Integración regional y tensiones internas
Editorial de El Clarín
El proyecto de corredor bioceánico para unir los puertos de Iquique, Arica y Santos a través de una carretera por el Altiplano, y las iniciativas de complementación energética anunciadas por los presidentes reunidos en las cumbres de La Paz y Montevideo en los últimos días, muestran una voluntad de responder conjuntamente a los conflictos entre intereses nacionales por el aprovechamiento de los recursos naturales, el abastecimiento energético y los diferendos territoriales.

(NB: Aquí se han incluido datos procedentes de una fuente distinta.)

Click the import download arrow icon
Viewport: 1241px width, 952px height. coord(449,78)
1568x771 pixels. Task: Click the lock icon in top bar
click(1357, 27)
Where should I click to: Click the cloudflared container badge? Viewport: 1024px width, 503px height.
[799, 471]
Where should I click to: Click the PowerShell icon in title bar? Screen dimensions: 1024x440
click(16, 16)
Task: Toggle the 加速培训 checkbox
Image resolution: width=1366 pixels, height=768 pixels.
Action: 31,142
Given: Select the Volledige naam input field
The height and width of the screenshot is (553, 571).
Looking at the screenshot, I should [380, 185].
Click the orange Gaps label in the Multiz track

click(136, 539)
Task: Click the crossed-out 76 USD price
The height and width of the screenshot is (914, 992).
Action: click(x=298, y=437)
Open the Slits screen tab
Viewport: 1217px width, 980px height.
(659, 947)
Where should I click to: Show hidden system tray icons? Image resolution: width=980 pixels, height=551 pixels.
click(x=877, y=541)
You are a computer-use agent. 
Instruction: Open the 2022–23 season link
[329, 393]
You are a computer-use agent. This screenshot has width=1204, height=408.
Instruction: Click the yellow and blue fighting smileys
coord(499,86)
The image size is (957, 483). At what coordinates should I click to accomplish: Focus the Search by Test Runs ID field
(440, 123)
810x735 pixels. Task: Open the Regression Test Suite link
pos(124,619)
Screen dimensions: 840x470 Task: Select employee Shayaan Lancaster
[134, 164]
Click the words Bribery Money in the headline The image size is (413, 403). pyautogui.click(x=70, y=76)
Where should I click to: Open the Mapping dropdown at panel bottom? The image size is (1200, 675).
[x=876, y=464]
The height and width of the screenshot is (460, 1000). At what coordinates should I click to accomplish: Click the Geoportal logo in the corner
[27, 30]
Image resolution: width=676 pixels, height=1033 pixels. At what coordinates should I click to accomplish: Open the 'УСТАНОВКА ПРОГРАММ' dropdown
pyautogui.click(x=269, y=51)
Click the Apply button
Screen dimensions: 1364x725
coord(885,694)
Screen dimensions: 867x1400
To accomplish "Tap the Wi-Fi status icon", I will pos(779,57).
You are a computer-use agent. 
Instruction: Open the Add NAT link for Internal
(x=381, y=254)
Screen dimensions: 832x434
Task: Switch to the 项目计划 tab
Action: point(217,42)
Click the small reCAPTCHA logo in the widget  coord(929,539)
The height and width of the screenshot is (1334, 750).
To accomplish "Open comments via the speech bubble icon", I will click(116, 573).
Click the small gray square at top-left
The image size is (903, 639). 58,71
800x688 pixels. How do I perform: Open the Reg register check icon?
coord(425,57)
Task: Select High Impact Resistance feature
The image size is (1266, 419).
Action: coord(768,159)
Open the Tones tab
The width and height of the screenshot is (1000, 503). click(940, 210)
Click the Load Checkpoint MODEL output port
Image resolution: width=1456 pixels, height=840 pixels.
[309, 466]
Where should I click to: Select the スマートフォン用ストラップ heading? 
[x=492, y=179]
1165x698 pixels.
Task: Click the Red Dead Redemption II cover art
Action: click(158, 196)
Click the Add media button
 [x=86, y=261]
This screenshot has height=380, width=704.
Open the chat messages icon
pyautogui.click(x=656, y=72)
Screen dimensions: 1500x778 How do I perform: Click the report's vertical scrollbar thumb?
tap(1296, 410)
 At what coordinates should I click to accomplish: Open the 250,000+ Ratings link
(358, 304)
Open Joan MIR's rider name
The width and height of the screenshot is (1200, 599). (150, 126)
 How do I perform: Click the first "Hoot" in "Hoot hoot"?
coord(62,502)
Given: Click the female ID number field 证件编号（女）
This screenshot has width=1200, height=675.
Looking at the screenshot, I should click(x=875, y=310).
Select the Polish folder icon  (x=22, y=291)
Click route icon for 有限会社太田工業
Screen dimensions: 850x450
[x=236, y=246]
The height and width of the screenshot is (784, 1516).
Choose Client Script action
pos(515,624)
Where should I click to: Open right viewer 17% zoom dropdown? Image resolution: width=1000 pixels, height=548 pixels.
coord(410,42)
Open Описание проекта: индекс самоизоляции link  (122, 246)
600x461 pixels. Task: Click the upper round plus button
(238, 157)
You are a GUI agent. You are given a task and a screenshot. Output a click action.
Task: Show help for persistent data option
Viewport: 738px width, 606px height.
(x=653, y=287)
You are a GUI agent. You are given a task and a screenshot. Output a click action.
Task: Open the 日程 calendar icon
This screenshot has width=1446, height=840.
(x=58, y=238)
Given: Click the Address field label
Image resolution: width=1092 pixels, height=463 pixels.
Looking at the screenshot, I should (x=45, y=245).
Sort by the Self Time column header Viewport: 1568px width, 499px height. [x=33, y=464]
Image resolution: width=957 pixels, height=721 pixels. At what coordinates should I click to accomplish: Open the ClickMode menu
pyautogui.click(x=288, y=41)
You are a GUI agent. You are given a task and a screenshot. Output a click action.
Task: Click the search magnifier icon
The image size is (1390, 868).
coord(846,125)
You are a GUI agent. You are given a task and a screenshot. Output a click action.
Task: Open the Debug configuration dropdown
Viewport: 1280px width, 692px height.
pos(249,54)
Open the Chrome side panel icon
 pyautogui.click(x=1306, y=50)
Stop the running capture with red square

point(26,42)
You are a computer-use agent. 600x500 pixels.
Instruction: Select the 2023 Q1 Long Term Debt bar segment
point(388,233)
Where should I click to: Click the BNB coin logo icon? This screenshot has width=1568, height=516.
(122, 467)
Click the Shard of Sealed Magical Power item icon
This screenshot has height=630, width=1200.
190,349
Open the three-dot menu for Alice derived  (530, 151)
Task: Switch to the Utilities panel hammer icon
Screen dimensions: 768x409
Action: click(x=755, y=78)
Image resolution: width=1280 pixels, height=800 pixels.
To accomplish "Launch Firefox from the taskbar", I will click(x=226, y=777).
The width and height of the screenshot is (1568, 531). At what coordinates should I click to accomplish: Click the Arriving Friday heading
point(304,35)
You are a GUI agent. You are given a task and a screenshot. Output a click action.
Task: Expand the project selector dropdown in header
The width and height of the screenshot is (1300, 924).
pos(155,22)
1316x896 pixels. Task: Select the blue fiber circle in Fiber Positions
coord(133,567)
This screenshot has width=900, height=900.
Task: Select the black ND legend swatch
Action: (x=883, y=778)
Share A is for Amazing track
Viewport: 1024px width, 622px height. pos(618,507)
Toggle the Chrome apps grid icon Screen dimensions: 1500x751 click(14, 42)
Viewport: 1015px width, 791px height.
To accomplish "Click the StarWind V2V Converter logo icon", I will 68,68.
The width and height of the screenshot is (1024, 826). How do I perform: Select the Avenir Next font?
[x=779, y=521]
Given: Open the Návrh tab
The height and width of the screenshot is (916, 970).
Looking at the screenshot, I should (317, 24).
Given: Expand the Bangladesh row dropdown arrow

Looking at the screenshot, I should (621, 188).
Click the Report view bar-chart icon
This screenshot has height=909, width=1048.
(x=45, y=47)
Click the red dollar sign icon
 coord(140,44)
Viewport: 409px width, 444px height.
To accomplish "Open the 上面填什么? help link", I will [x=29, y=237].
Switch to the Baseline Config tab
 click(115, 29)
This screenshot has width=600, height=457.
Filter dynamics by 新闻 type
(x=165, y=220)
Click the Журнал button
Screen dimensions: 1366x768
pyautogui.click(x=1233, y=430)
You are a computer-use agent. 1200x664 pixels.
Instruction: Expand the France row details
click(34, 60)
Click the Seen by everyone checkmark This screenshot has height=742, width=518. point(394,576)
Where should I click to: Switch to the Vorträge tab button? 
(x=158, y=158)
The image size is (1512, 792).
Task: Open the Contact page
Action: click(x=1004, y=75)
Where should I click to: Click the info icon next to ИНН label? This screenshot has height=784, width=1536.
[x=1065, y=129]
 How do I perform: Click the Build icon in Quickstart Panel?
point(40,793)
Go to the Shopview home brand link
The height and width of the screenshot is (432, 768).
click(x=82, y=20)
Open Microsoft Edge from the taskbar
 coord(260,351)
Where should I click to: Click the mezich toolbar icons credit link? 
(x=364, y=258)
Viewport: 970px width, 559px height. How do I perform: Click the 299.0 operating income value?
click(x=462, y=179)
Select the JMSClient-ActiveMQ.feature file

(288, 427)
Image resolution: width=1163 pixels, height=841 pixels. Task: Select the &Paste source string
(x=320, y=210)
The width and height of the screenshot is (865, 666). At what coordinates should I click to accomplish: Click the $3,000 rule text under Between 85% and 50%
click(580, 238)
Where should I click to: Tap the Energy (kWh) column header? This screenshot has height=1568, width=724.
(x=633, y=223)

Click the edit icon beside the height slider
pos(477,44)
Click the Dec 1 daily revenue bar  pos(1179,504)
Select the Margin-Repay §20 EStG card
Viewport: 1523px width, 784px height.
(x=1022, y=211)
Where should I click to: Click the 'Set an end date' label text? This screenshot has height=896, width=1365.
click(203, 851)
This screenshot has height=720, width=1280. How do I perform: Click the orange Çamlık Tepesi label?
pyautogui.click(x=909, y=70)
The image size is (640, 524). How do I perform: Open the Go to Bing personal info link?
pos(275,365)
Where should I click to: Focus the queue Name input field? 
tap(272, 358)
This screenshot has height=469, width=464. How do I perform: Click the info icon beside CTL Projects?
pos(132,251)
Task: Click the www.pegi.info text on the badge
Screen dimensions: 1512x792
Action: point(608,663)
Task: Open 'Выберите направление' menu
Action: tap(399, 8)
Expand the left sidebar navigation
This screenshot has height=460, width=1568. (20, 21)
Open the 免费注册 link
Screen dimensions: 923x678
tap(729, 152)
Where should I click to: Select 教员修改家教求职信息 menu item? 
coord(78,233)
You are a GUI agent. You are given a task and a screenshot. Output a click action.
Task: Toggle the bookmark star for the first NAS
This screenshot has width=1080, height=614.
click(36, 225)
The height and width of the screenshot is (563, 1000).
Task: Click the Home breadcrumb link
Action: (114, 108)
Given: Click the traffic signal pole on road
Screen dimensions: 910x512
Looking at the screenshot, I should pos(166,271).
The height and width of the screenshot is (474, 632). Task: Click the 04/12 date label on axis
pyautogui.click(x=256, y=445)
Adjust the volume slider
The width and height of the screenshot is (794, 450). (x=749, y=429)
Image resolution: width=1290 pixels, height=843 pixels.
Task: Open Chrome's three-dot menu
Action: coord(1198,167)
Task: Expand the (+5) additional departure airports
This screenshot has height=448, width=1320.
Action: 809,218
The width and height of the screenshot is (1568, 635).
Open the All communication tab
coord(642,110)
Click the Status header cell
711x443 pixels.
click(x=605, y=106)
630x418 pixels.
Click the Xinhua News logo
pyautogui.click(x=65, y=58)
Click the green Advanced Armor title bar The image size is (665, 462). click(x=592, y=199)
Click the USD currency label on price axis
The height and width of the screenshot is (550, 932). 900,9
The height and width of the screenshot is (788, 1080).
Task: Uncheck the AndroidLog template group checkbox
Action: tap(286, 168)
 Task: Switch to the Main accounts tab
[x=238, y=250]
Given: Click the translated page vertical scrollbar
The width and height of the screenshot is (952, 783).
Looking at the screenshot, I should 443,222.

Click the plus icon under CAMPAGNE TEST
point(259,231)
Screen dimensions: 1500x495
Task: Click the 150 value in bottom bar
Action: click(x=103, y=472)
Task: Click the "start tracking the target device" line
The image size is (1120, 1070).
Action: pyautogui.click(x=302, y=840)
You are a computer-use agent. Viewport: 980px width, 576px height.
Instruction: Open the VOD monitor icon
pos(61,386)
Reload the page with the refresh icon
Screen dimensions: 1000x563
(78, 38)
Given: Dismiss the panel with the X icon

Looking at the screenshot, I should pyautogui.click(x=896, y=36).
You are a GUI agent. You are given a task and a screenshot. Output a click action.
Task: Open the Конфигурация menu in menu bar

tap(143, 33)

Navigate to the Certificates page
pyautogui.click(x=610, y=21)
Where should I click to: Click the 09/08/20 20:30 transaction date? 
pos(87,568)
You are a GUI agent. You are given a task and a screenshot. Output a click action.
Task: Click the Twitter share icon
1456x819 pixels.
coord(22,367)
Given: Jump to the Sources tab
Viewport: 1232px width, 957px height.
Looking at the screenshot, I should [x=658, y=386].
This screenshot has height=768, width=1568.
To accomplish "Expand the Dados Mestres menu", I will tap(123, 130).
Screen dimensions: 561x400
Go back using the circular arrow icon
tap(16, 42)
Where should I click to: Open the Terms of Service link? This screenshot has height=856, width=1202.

Los acuerdos firmados entre Bolivia, Brasil y Chile incluyen el trazado de un corredor para unir los océanos Pacífico y Atlántico que permitirá incrementar el comercio intra-regional y facilitar el acceso a otros mercados. Además, Brasil compromete el restablecimiento de las inversiones petrolíferas y gasíferas en Bolivia. El impacto para Bolivia es notorio al permitir una salida al mar, principal reclamo frente a Chile. Y para Chile también, ya que le abre las puertas al abastecimiento de gas que tanto precisa. La propia presencia de la presidente Bachelet en Bolivia es un avance en el camino del entendimiento entre los dos países, que mantienen el antiguo diferendo y aún siguen sin tener relaciones normales.
Lula y Bachelet han dado además un importante respaldo al presidente Evo Morales, en medio de las graves tensiones políticas que afectan a Bolivia, a partir de la virtual desobediencia civil planteada desde los estados más ricos, con epicentro en Santa Cruz de la Sierra. Se plantea, de este modo, una estrategia superadora del conflicto entre intereses contrapuestos -locales, regionales y nacionales- al incluir a estos en un juego cooperativo del cual todos pueden resultar beneficiados. Avanzar hacia una nueva matriz energética y concretar obras de infraestructura que vinculen a los países coloca además a las respuestas oficiales un paso más adelante respecto de la retórica de la integración.
Los anuncios de las recientes cumbres presidenciales en La Paz y Montevideo sobre proyectos de infraestructura a escala regional muestran una visión estratégica para encarar la solución de conflictos entre intereses nacionales y la cuestión energética.